Reprinted from Gush Shalom
"PLEASE DON'T write about Ya'ir Golan!" a friend begged me, "Anything a leftist like you writes will only harm him!"
So I abstained for some weeks. But I can't keep quiet any longer.
General Ya'ir Golan, the deputy Chief of Staff of the Israeli army, made a speech on Holocaust Memorial Day. Wearing his uniform, he read a prepared, well-considered text that triggered an uproar which has not yet died down.
Dozens of articles have been published in its wake, some condemning him, some lauding him. Seems that nobody could stay indifferent.
The main sentence was: "If there is something that frightens me about the memories of the Holocaust, it is the knowledge of the awful processes which happened in Europe in general, and in Germany in particular, 70, 80, 90 years ago, and finding traces of them here in our midst, today, in 2016."
All hell broke loose. What!!! Traces of Nazism in Israel? A resemblance between what the Nazis did to us with what we are doing to the Palestinians?
90 years ago was 1926, one of the last years of the German republic. 80 years ago was 1936, three years after the Nazis came to power. 70 years ago was 1946, on the morrow of Hitler's suicide and the end of the Nazi Reich.
I FEEL compelled to write about the general's speech after all, because I was there.
As a child I was an eye-witness to the last years of the Weimar Republic (so called because its constitution was shaped in Weimar, the town of Goethe and Schiller). As a politically alert boy I witnessed the Nazi Machtergreifung ("taking power") and the first half a year of Nazi rule.
I know what Golan was speaking about. Though we belong to two different generations, we share the same background. Both our families come from small towns in Western Germany. His father and I must have had a lot in common.
There is a strict moral commandment in Israel: nothing can be compared to the Holocaust. The Holocaust is unique. It happened to us, the Jews, because we are unique. (Religious Jews would add: "Because God has chosen us.")
I have broken this commandment. Just before Golan was born, I published (in Hebrew) a book called "The Swastika," in which I recounted my childhood memories and tried to draw conclusions from them. It was on the eve of the Eichmann trial, and I was shocked by the lack of knowledge about the Nazi era among young Israelis then.

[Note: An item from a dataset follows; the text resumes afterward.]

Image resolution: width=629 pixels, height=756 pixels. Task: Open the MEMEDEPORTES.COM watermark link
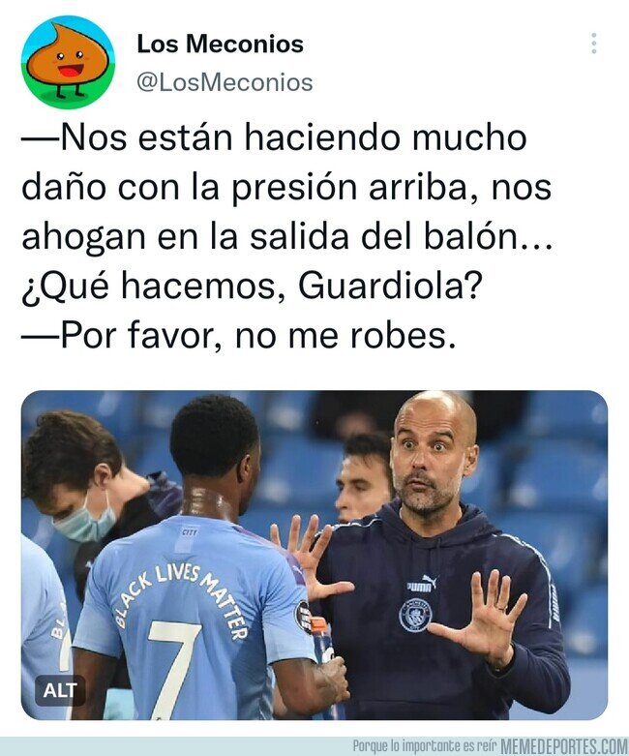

My book did not deal with the Holocaust, which took place when I was already living in Palestine, but with a question which troubled me throughout the years, and even today: how could it happen that Germany, perhaps the most cultured nation on earth at the time, the homeland of Goethe, Beethoven and Kant, could democratically elect a raving psychopath like Adolf Hitler as its leader?
The last chapter of the book was entitled "It Can Happen Here!" The title was drawn from a book by the American novelist Sinclair Lewis, called ironically "It Can't Happen Here," in which he described a Nazi take-over of the United States.
In this chapter I discussed the possibility of a Jewish Nazi-like party coming to power in Israel. My conclusion was that a Nazi party can come to power in any country on earth, if the conditions are right. Yes, in Israel, too.